* _Data supplied_:
......

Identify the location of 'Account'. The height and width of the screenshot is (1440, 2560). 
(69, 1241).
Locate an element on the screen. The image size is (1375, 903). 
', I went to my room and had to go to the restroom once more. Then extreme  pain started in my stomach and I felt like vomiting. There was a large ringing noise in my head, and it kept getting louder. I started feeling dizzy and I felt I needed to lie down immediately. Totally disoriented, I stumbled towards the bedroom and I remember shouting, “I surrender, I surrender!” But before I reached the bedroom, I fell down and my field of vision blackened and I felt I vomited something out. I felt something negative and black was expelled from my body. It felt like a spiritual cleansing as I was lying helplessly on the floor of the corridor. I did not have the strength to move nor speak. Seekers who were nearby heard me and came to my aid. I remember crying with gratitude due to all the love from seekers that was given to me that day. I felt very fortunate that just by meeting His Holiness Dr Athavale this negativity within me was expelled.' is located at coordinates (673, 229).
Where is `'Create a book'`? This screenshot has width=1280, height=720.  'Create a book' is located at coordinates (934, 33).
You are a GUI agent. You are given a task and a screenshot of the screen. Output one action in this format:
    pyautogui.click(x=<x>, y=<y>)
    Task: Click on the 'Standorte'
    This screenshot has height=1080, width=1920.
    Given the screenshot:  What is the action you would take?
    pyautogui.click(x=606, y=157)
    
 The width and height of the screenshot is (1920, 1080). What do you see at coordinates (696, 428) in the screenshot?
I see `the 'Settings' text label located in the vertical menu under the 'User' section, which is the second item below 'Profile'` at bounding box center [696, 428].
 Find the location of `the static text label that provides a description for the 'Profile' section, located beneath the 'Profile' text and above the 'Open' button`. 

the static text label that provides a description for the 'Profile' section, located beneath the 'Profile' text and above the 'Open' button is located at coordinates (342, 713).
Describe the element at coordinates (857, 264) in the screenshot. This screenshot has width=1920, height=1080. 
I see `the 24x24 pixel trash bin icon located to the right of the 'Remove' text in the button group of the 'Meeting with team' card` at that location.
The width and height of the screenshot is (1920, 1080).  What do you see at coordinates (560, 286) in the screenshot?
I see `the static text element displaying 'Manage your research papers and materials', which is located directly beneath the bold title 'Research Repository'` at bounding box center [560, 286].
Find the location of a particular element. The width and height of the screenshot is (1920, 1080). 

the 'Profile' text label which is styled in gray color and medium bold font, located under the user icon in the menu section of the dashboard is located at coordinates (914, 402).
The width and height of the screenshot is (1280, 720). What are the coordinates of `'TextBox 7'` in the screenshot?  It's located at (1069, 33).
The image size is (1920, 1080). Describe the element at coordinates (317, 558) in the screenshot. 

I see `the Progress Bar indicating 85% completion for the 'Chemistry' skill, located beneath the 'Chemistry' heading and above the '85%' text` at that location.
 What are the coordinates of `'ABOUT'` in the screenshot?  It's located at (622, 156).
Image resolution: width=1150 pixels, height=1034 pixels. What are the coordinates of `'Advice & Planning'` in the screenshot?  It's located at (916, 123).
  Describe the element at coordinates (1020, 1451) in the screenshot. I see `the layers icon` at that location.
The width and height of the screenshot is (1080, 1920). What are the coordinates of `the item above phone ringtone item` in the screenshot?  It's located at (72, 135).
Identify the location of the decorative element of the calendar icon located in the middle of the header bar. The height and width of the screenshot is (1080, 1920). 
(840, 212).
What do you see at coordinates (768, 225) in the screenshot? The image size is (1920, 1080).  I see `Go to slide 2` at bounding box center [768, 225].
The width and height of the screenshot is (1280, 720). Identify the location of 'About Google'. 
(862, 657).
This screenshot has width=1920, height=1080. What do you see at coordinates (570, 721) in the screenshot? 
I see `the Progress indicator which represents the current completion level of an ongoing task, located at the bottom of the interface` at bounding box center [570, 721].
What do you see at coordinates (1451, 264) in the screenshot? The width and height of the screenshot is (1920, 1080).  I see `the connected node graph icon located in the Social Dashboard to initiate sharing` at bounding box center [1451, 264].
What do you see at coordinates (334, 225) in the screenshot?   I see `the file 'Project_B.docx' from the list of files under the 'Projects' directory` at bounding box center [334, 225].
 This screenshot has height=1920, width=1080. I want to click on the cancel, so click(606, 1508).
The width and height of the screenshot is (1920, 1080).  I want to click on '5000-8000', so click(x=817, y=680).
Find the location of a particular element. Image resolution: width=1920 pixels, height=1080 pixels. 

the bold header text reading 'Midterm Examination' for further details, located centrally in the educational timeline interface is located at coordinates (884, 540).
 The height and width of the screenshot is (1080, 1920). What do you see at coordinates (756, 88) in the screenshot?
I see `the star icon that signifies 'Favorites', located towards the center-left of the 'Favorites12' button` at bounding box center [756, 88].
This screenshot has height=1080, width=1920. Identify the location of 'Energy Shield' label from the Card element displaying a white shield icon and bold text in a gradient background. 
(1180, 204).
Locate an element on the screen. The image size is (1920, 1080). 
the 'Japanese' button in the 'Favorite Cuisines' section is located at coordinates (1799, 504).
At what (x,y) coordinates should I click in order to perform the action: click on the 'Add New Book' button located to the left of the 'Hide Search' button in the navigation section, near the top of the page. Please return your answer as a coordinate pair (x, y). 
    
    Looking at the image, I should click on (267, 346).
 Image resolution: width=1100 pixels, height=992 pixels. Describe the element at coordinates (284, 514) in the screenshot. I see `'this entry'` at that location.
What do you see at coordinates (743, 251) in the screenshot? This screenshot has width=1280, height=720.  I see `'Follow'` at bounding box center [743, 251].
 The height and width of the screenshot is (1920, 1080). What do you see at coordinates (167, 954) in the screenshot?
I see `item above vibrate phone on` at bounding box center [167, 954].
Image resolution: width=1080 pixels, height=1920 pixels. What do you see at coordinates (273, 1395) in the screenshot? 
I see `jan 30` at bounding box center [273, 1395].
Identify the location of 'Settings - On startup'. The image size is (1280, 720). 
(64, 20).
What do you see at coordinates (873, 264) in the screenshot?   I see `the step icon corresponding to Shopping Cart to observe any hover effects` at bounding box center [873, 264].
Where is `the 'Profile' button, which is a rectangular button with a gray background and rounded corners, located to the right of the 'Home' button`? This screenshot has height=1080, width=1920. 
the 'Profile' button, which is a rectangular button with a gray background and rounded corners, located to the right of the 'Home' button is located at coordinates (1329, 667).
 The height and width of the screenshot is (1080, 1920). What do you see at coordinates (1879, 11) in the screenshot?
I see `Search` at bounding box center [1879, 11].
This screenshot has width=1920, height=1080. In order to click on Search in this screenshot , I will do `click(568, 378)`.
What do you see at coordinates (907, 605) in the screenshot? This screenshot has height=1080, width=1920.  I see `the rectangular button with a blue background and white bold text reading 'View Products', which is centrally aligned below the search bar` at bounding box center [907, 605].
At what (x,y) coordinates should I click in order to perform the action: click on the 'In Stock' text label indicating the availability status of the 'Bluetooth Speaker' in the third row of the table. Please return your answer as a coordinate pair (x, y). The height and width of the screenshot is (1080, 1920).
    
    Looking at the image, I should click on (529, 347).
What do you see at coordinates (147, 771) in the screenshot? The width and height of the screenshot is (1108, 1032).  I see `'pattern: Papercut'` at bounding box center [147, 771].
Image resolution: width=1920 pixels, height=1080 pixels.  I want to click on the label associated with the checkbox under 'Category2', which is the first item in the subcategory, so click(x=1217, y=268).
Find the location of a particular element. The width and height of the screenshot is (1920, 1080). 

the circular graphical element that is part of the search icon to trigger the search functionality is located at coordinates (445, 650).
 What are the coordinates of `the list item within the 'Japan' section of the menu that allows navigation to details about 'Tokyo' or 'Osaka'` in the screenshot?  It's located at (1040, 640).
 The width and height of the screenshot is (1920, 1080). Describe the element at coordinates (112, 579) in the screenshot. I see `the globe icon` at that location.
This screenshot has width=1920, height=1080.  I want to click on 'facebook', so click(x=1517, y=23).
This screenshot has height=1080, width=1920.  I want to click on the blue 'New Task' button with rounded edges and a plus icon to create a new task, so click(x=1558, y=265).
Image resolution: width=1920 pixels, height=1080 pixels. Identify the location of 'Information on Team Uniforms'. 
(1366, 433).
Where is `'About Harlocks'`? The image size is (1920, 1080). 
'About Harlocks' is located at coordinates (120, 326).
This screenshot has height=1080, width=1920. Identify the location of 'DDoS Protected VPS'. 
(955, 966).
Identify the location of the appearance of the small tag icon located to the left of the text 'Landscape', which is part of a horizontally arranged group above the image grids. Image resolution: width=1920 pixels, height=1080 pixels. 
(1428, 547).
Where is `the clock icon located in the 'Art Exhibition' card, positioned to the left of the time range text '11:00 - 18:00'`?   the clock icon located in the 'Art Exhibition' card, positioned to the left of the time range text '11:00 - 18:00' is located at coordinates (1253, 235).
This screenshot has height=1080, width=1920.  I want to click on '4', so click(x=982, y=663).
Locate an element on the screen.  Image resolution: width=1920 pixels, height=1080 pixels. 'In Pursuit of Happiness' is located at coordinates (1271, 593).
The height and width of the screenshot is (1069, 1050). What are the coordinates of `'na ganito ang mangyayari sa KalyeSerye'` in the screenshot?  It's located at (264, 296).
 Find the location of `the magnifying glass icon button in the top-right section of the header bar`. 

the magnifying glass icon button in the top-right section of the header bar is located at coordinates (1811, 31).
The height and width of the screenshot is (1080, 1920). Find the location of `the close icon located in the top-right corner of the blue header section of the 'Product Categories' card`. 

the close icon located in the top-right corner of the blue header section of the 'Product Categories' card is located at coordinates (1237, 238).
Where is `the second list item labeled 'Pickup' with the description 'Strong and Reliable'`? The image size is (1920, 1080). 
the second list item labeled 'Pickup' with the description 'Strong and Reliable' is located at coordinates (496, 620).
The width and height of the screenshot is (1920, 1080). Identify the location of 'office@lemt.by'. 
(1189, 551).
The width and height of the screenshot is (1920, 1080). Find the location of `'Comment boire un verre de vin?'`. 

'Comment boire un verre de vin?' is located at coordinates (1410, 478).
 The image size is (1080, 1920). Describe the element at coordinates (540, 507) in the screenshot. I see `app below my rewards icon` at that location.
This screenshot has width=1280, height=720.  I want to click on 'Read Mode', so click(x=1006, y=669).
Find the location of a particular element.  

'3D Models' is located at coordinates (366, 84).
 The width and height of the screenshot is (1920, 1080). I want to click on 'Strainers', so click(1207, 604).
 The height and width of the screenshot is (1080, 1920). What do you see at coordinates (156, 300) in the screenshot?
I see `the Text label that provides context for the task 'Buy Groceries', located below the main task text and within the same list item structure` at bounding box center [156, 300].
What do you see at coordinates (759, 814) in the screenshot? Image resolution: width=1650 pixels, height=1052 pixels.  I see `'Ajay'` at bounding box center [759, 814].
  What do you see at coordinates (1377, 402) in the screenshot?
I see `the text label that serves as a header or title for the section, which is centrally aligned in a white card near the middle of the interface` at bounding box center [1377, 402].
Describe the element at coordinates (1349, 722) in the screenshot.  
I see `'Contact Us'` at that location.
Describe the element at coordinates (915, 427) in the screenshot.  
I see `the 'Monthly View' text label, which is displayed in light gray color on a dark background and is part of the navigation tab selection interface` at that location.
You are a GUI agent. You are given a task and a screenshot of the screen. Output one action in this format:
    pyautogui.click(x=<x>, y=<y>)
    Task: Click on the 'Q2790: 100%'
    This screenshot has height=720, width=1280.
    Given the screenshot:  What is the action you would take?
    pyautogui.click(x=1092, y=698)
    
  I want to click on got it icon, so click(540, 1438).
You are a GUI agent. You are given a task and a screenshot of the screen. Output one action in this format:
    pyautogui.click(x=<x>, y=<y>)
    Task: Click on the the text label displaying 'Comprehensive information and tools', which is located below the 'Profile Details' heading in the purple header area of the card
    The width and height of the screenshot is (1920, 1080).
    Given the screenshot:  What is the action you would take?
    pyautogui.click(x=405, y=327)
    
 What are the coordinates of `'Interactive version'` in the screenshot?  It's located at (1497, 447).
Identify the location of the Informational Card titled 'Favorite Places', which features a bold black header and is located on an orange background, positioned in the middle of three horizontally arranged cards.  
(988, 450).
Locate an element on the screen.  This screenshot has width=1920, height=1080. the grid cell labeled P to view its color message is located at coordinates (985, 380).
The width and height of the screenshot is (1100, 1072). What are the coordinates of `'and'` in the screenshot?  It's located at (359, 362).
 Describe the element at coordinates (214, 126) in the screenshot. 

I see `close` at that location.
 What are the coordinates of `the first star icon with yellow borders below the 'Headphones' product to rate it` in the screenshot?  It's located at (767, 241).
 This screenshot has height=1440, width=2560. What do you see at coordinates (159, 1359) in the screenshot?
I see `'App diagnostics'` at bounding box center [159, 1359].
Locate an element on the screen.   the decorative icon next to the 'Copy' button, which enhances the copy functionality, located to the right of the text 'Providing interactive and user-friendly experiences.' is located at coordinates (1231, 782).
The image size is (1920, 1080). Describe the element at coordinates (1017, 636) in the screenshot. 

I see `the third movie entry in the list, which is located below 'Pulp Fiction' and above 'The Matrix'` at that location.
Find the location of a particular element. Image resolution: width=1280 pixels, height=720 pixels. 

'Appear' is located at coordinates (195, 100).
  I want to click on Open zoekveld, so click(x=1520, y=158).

......

* _Exercise prompt_: Can you reproduce the records from the start through the line containing "(69, 1241).", changing "screenshot" to "image" and leaving everything else as it is?

* _Result_:
Identify the location of 'Account'. The height and width of the image is (1440, 2560). 
(69, 1241).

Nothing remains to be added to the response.